[BEGIN Task data]
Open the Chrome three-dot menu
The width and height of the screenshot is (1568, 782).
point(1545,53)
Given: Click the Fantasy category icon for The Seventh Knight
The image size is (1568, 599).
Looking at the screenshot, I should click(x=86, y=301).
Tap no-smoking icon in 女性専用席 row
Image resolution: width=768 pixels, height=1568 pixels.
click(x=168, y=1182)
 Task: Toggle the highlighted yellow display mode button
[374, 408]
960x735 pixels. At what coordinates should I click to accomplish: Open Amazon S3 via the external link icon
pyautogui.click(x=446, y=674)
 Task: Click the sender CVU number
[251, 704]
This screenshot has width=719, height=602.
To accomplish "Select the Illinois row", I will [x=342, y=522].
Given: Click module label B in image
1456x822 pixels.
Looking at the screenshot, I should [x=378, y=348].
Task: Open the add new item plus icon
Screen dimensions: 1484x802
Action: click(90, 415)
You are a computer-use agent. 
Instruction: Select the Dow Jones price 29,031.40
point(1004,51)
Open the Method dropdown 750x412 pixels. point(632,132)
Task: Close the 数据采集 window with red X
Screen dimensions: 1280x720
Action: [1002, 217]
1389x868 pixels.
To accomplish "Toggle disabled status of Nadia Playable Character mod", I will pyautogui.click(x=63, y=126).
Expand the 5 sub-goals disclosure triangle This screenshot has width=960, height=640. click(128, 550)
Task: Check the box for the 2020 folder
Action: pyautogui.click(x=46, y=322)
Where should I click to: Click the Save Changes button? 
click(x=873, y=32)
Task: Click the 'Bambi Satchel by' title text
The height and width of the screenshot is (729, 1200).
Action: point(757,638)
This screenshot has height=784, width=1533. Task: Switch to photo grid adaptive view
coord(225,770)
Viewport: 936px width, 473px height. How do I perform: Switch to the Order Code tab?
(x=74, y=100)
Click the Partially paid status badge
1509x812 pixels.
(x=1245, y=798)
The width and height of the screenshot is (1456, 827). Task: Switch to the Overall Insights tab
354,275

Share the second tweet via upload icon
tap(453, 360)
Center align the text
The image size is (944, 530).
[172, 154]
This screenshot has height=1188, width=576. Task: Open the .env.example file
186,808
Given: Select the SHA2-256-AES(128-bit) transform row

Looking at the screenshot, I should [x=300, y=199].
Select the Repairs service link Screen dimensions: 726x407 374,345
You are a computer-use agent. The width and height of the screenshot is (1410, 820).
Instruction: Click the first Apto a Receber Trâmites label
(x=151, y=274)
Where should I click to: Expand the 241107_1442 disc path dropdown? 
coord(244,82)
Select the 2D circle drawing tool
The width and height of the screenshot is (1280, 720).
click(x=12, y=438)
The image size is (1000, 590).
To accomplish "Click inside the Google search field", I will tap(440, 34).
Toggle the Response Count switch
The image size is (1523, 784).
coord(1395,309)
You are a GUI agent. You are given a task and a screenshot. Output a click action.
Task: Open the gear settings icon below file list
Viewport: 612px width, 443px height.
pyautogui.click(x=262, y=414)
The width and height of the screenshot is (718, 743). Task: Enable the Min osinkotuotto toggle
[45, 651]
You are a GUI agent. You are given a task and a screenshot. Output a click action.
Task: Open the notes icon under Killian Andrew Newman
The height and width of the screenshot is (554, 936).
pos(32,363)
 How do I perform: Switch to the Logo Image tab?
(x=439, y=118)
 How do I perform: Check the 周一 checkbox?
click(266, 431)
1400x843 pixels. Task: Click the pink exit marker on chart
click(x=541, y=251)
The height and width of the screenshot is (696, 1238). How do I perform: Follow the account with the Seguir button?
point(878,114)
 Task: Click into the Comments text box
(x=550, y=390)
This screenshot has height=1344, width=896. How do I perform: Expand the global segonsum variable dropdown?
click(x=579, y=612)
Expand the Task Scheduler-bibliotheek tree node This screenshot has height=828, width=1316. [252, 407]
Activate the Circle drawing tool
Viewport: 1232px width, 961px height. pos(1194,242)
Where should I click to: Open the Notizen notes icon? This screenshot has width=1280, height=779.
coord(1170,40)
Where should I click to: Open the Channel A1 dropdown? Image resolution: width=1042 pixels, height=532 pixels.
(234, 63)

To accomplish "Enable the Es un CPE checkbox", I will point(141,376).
[END Task data]
What needs to be done:
Can you put these items into a numbered list, leaving out any blank lines?

Response for this exercise:
1. Open the Chrome three-dot menu
2. The width and height of the screenshot is (1568, 782).
3. point(1545,53)
4. Given: Click the Fantasy category icon for The Seventh Knight
5. The image size is (1568, 599).
6. Looking at the screenshot, I should click(x=86, y=301).
7. Tap no-smoking icon in 女性専用席 row
8. Image resolution: width=768 pixels, height=1568 pixels.
9. click(x=168, y=1182)
10.  Task: Toggle the highlighted yellow display mode button
11. [374, 408]
12. 960x735 pixels. At what coordinates should I click to accomplish: Open Amazon S3 via the external link icon
13. pyautogui.click(x=446, y=674)
14.  Task: Click the sender CVU number
15. [251, 704]
16. This screenshot has width=719, height=602.
17. To accomplish "Select the Illinois row", I will [x=342, y=522].
18. Given: Click module label B in image
19. 1456x822 pixels.
20. Looking at the screenshot, I should [x=378, y=348].
21. Task: Open the add new item plus icon
22. Screen dimensions: 1484x802
23. Action: click(90, 415)
24. You are a computer-use agent. 
25. Instruction: Select the Dow Jones price 29,031.40
26. point(1004,51)
27. Open the Method dropdown 750x412 pixels. point(632,132)
28. Task: Close the 数据采集 window with red X
29. Screen dimensions: 1280x720
30. Action: [1002, 217]
31. 1389x868 pixels.
32. To accomplish "Toggle disabled status of Nadia Playable Character mod", I will pyautogui.click(x=63, y=126).
33. Expand the 5 sub-goals disclosure triangle This screenshot has width=960, height=640. click(128, 550)
34. Task: Check the box for the 2020 folder
35. Action: pyautogui.click(x=46, y=322)
36. Where should I click to: Click the Save Changes button? 
37. click(x=873, y=32)
38. Task: Click the 'Bambi Satchel by' title text
39. The height and width of the screenshot is (729, 1200).
40. Action: point(757,638)
41. This screenshot has height=784, width=1533. Task: Switch to photo grid adaptive view
42. coord(225,770)
43. Viewport: 936px width, 473px height. How do I perform: Switch to the Order Code tab?
44. (x=74, y=100)
45. Click the Partially paid status badge
46. 1509x812 pixels.
47. (x=1245, y=798)
48. The width and height of the screenshot is (1456, 827). Task: Switch to the Overall Insights tab
49. 354,275
50. Share the second tweet via upload icon
51. tap(453, 360)
52. Center align the text
53. The image size is (944, 530).
54. [172, 154]
55. This screenshot has height=1188, width=576. Task: Open the .env.example file
56. 186,808
57. Given: Select the SHA2-256-AES(128-bit) transform row
58. Looking at the screenshot, I should [x=300, y=199].
59. Select the Repairs service link Screen dimensions: 726x407 374,345
60. You are a computer-use agent. The width and height of the screenshot is (1410, 820).
61. Instruction: Click the first Apto a Receber Trâmites label
62. (x=151, y=274)
63. Where should I click to: Expand the 241107_1442 disc path dropdown? 
64. coord(244,82)
65. Select the 2D circle drawing tool
66. The width and height of the screenshot is (1280, 720).
67. click(x=12, y=438)
68. The image size is (1000, 590).
69. To accomplish "Click inside the Google search field", I will tap(440, 34).
70. Toggle the Response Count switch
71. The image size is (1523, 784).
72. coord(1395,309)
73. You are a GUI agent. You are given a task and a screenshot. Output a click action.
74. Task: Open the gear settings icon below file list
75. Viewport: 612px width, 443px height.
76. pyautogui.click(x=262, y=414)
77. The width and height of the screenshot is (718, 743). Task: Enable the Min osinkotuotto toggle
78. [45, 651]
79. You are a GUI agent. You are given a task and a screenshot. Output a click action.
80. Task: Open the notes icon under Killian Andrew Newman
81. The height and width of the screenshot is (554, 936).
82. pos(32,363)
83.  How do I perform: Switch to the Logo Image tab?
84. (x=439, y=118)
85.  How do I perform: Check the 周一 checkbox?
86. click(266, 431)
87. 1400x843 pixels. Task: Click the pink exit marker on chart
88. click(x=541, y=251)
89. The height and width of the screenshot is (696, 1238). How do I perform: Follow the account with the Seguir button?
90. point(878,114)
91.  Task: Click into the Comments text box
92. (x=550, y=390)
93. This screenshot has height=1344, width=896. How do I perform: Expand the global segonsum variable dropdown?
94. click(x=579, y=612)
95. Expand the Task Scheduler-bibliotheek tree node This screenshot has height=828, width=1316. [252, 407]
96. Activate the Circle drawing tool
97. Viewport: 1232px width, 961px height. pos(1194,242)
98. Where should I click to: Open the Notizen notes icon? This screenshot has width=1280, height=779.
99. coord(1170,40)
100. Where should I click to: Open the Channel A1 dropdown? Image resolution: width=1042 pixels, height=532 pixels.
101. (234, 63)
102. To accomplish "Enable the Es un CPE checkbox", I will point(141,376).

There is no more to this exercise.